Les pucerons se multiplient, en plus, comme portés par tout le vent des Landes sur mon corps, puces, moustiques, tout ce qui ne survit pas à un pare-brise m’emprunte comme un omnibus, casse croûte inclus.

Les camions passent à toute vitesse.
Une BMW me dépasse aussi à grande vitesse, j’ai le temps de les insulter dans ma tête.
Et là, elle ralentit devant moi.
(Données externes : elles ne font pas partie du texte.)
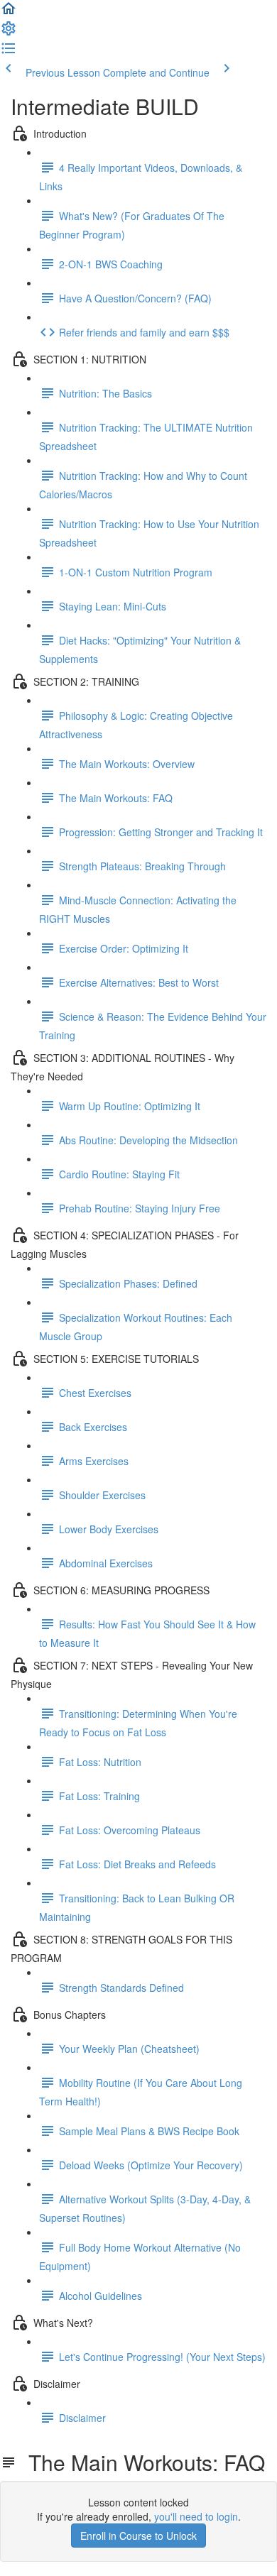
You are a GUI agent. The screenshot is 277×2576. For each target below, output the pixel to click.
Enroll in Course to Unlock (138, 2535)
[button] (8, 13)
Un jeune homme en polo de marque m’interpelle « ça va vous allez bien? On peut vous avancer ? »
Je les remercie, et je refuse : cette part du trajet c’est mon combat, intérieur.
Note pour moi-même « bmw n’est pas toujours un marqueur de narcissique ».
Mais quel nouveau témoignage.
25 kilomètres plus loin, à bout, je sens l’odeur de l’étable.
L’exaltation qui me saisit – Oui je vais y arriver, j’arrive au bout – me remplit d’énergie nouvelle.
C’est euphorique que j’arrive à l’hôtel.

Et là, mon hôte… L’histoire de cet hôtel et de cette soirée méritent leur propre récit.
Mais une chose est sûre :
Les Français valent infiniment mieux que celles et ceux prétendant mener le destin de notre Nation.
A quelques kilomètres à peine du Béarn d’une catastrophe politique en cours de développement, j’enrage de cette injustice, de cette disgrace.